Sono passati ormai otto giorni da quando il tampone molecolare ha dato esito positivo. Sia io che mio marito abbiamo lo stesso verdetto. Quindi stanze separate, pasti separati nonostante i 92 mq di casa viviamo due esistenze distinte, sembriamo due coinquilini di uno studentato.

Di sicuro per due come noi abituati a farsi coccole e ad abbracciarsi ogni due per tre, questa distanza forzata non è semplice. Dopo una convivenza di ben 21 anni, quando ci incrociamo per casa, torniamo quei due giovani alle prime armi “prego passa pure tu” poi l’altro dice “no no, c’eri prima tu”.

Ci si guarda negli occhi con quella sensazione di passione che avrebbe voglia di trovare uno sfogo, anche solo tenendosi la mano per un po’. Ma non si può, non ancora, anche perché io sembro passata sotto un tritasassi non ho forza, non ho fame e già solo per questo il mio caso è molto grave. Ho male ovunque dalle dita dei piedi fin su alla punta dei capelli.

In tutto questo però ho scoperto una nuova umanità sia dal punto di vista istituzionale perché incaricati del Comune chiamano per conoscere la nostra condizione, chiedono se abbiamo bisogno di spesa o medicinali, poi anche a livello condominiale. Tutti ci hanno fatto sentire la loro presenza chiedendo se possono essere d’aiuto con spesa o farmacia.

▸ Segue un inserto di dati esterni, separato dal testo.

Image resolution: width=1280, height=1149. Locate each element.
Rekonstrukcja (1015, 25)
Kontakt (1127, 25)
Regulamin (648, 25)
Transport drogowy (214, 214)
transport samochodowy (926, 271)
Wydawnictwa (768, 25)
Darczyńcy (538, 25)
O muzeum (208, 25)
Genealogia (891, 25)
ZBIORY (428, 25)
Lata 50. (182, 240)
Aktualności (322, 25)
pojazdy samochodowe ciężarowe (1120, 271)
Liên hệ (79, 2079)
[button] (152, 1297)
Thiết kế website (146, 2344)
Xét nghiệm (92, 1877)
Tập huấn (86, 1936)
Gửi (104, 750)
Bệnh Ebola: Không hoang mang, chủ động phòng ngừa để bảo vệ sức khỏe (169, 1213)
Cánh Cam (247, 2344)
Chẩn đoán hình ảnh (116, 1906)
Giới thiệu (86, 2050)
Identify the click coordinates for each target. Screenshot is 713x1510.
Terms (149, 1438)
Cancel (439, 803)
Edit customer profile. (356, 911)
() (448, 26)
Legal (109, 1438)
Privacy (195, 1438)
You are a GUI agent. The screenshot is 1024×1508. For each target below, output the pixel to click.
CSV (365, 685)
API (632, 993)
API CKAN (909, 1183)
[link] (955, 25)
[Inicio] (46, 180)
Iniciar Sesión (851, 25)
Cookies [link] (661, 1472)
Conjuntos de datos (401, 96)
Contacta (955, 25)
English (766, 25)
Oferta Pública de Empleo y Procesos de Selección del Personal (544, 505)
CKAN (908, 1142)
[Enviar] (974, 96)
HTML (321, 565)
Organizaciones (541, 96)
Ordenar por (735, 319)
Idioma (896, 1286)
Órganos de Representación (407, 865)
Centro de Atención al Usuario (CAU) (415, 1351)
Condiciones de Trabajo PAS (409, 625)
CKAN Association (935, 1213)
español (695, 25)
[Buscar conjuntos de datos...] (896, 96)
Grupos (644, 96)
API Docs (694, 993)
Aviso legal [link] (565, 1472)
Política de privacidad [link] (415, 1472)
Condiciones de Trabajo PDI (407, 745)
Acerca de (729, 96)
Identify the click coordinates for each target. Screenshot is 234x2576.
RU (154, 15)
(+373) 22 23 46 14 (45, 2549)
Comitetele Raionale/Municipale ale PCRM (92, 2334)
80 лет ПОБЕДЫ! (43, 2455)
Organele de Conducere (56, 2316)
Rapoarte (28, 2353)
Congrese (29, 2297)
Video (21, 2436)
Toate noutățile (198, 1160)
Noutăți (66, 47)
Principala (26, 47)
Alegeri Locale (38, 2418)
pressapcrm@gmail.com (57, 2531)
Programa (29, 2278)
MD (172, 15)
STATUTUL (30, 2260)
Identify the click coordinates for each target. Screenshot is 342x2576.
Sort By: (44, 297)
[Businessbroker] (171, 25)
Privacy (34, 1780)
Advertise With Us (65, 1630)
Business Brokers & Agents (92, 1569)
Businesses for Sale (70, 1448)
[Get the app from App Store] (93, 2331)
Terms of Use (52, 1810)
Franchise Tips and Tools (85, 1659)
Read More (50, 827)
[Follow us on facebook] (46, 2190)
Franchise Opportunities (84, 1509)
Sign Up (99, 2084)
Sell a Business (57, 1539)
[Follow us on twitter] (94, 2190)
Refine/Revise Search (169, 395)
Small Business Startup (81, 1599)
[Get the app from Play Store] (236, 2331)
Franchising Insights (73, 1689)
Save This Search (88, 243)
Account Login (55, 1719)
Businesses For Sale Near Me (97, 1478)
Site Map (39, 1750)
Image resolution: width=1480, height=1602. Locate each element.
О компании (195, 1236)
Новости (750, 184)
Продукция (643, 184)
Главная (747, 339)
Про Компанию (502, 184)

Non so se è il momento non so se è questa strana condizione ma queste telefonate mi riempiono di commozione forse saranno i fumi dei 38,4 gradi di febbre. Dormendo separati ho notato che ci vuole di più per addormentarmi, i minuti passano con una lentezza inaudita così ascolti ogni rumore, ogni scricchiolio.

Ti metti in ascolto e pensi a quanto tempo stai buttando senza poter fare niente. Ora dormo in salotto su un materasso gonfiabile e spesso mi ritrovo a guardare una gigantografia del Monument Valley scattata durante il nostro viaggio di nozze. Mi piace immaginarmi ancora lì, con quell’aria calda che ti accarezza il viso e quelle distese infinite da togliere il fiato.

Così penso che questo 2021 sarebbe stato l’anno del tour del Midwest degli Stati Uniti, i grandi laghi, le città dei motori come Detroit, Indianapolis.

Mancano le ore al pc tra la ricerca del volo migliore e lo studio dell’itinerario.
Manca il countdown sul calendario dei giorni che rimangono alla partenza, come si faceva da piccoli per le vacanze estive.
Manca pianificare la valigia incorporando anche un sacco di “non si sa mai”.
Manca puntare la sveglia presto la notte prima di partire, così presto che alla fine sei talmente euforico e allo stesso tempo ansioso di non svegliarti in tempo che quasi non chiudi occhio.
Manca entrare in aeroporto e cercare il gate, girando a vuoto nel duty free con gli occhi che si alternano tra l’orologio e il tabellone delle partenze.
Mancano le ore infinite di volo seduti in quei posti spesso claustrofobici, l’attesa del cibo scadente come fosse il pranzo di Natale ma che sa già un po’ di America e la selezione infinita di film e giochi con la promessa di un “adessodormounpochino” che poi non avviene mai.

Così questa situazione, questa febbre che non mi abbandona mi fa rivivere quelle sensazioni e io cerco di farmi forza perché sono stanca di stare così, sono stanca di essere un vegetale o sul letto o sul divano. Voglio vedere la luce in fondo al tunnel voglio essere libera di girare ma ora, anche solo questo pensiero, mi rende ancora più stana di prima. Chiudo gli occhi abbandonando quei colori vividi della Monument Valley e sento una lacrima solcarmi il viso e penso che no, non è nostalgia, è solo questa febbre che si deve sfogare.